Brian Robinson, the first Briton to win a stage of the Tour de France, has died at the age of 91.
Robinson won stages of the Tour in both 1958 and 1959, and was also the first British rider to complete cycling’s most famous race in 1955.
A pioneer for Britons racing on the continent, he also won the prestigious Criterium du Dauphine stage race in 1961 and was the first Briton to stand on the podium of one of cycling’s Monuments, Milan-Sanremo, finishing third in 1957.
The Yorkshireman’s death was announced by his grandson and fellow cyclist Jake Womersley, who wrote on Twitter: “It’s with great sadness the family of Brian Robinson have to announce his passing yesterday.”

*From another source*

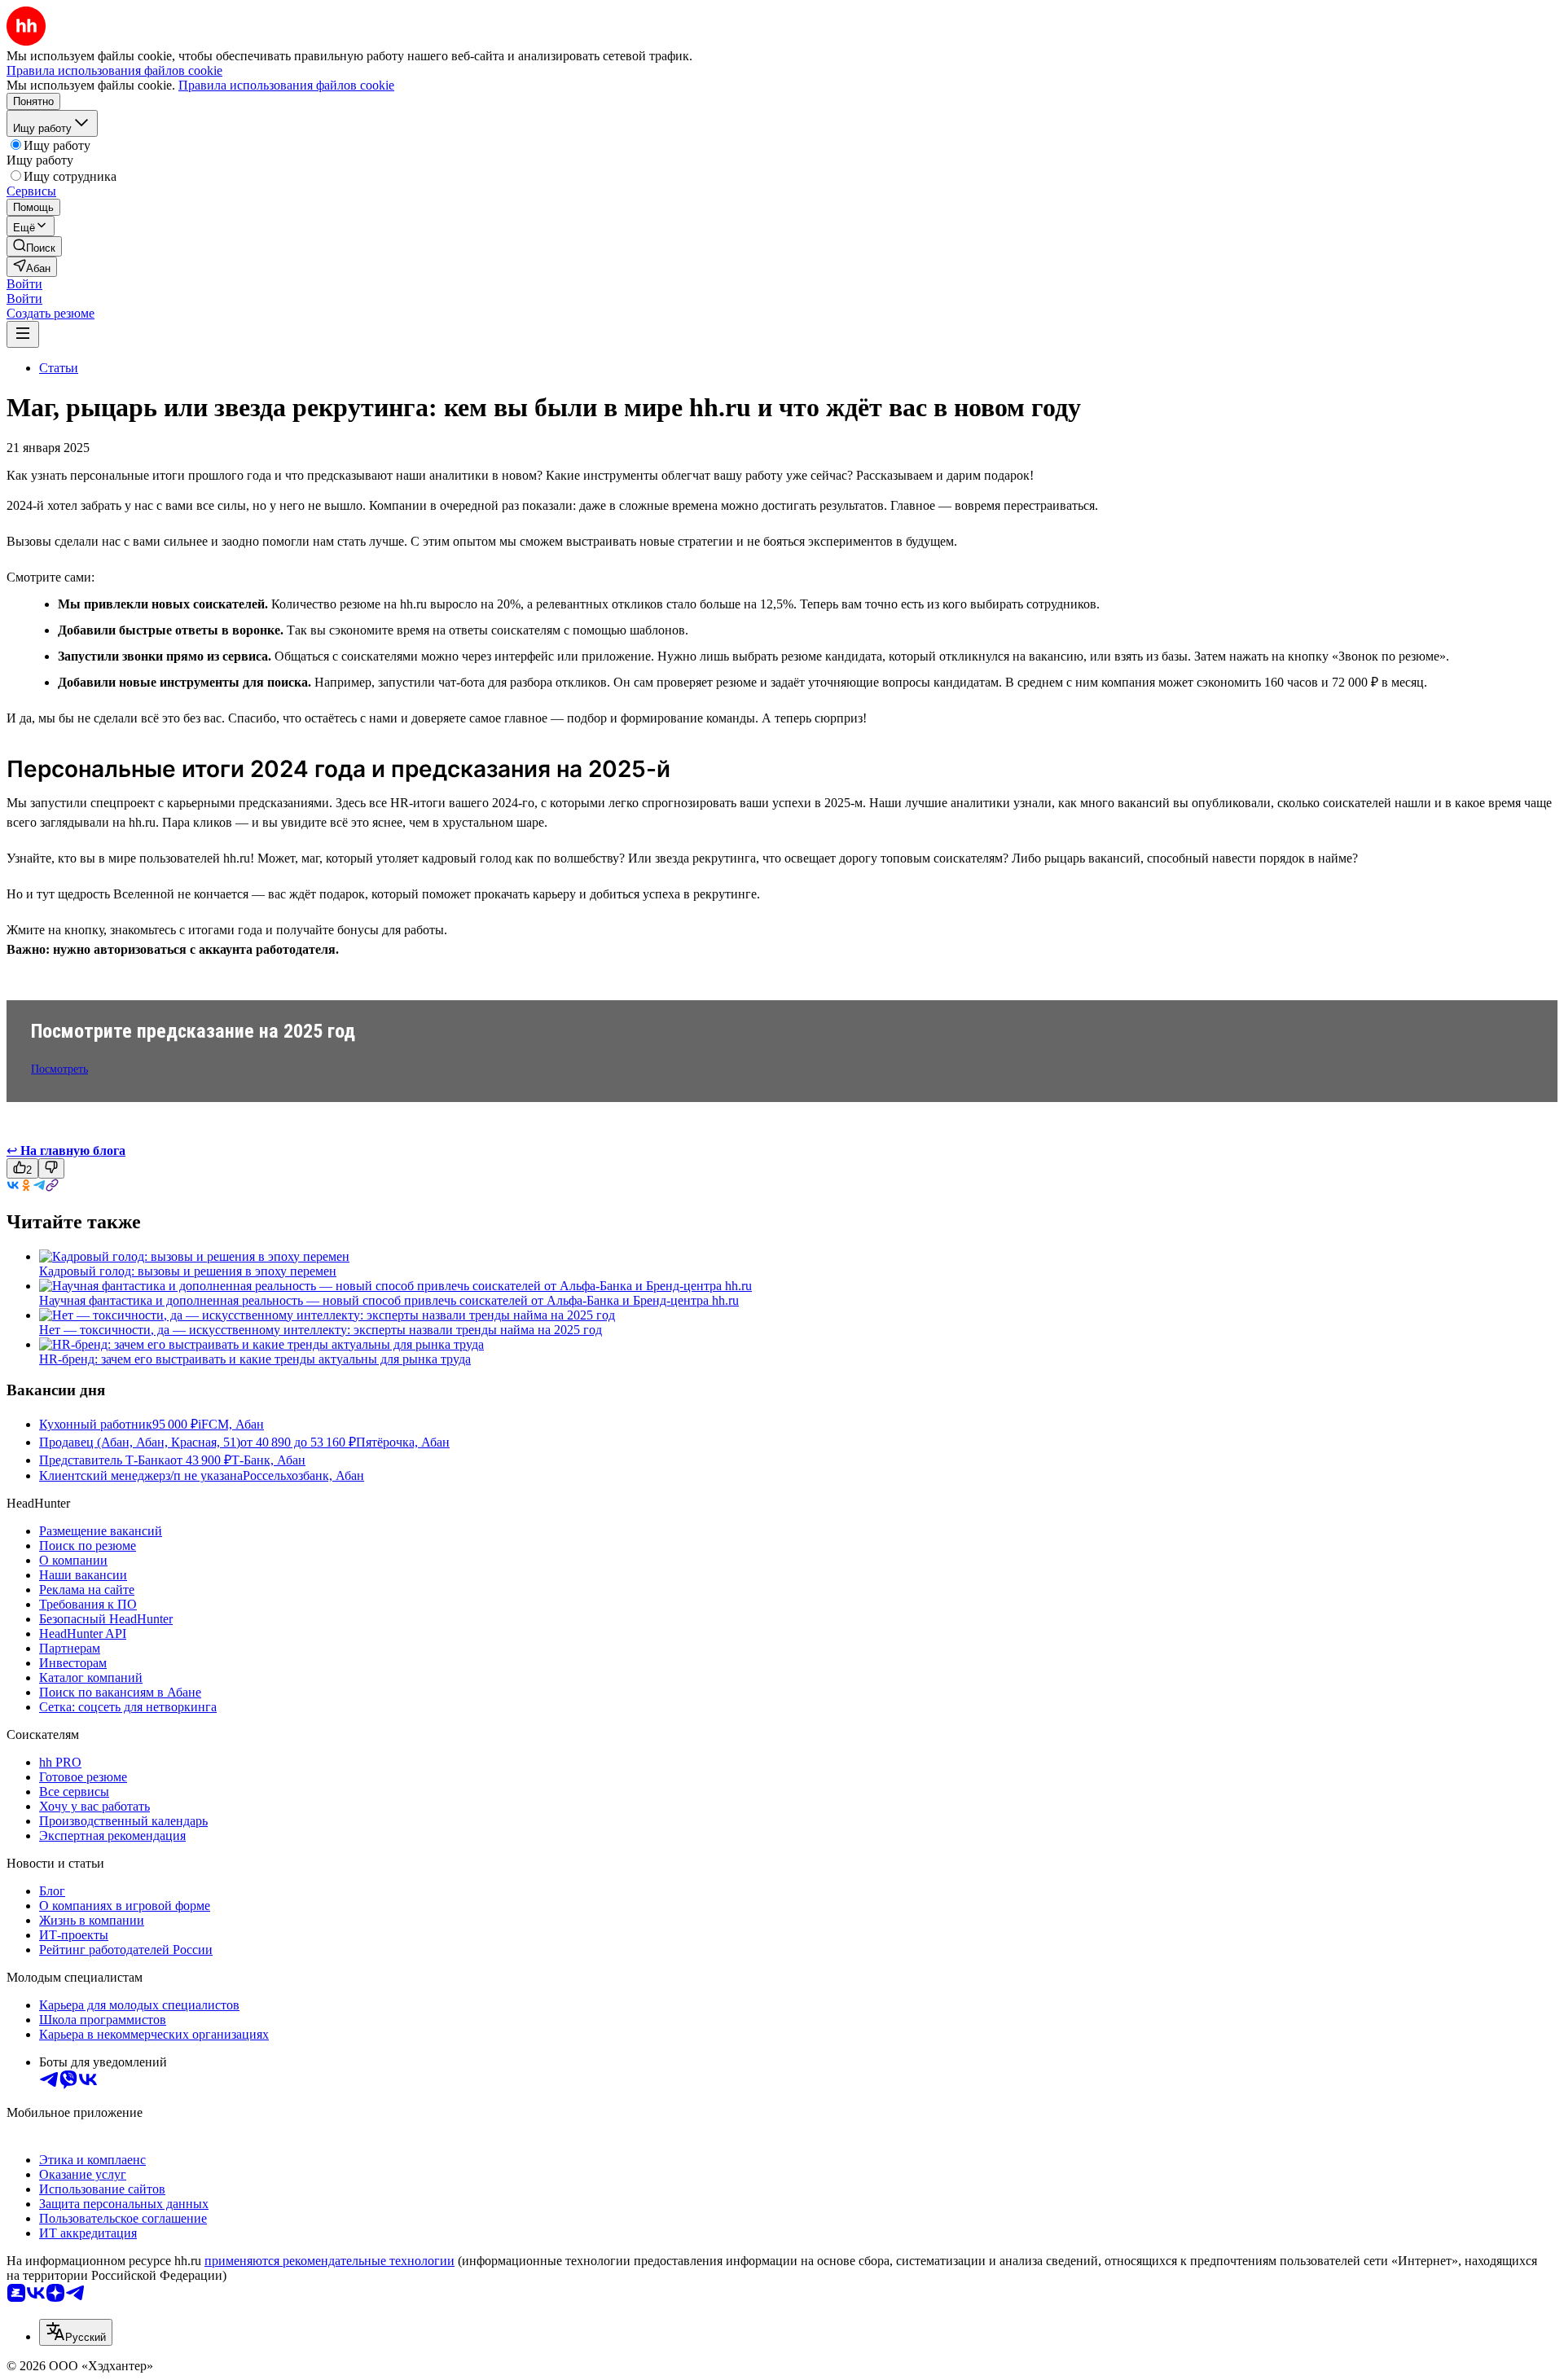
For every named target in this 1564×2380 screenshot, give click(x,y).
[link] (34, 246)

Born in Mirfield, West Yorkshire, Robinson joined his local cycling club as a teenager and later took up racing in between working for the family building company.
He competed for Britain at the 1952 Olympics before turning professional, riding the Tour de France for the first time in 1955 when he finished 29th overall.
In 1958 he took Britain’s first stage win, on stage seven from Saint-Brieuc to Brest, though he did not get to raise his arms in victory that day, only learning he had won later in the evening when news came through that Italian Arigo Padovan, first across the line, had been disqualified.
He made up for that a year later when he won stage 20 of the 1959 Tour, from Annecy to Chalon-sur-Saone, by a full 20 minutes.
At a time when many professional cyclists lived hand to mouth, Robinson retired at the age of 33 to return to the UK with his family, still riding his bike in relative anonymity until he became an ambassador for the Grand Depart of the Tour de France in Yorkshire in 2014.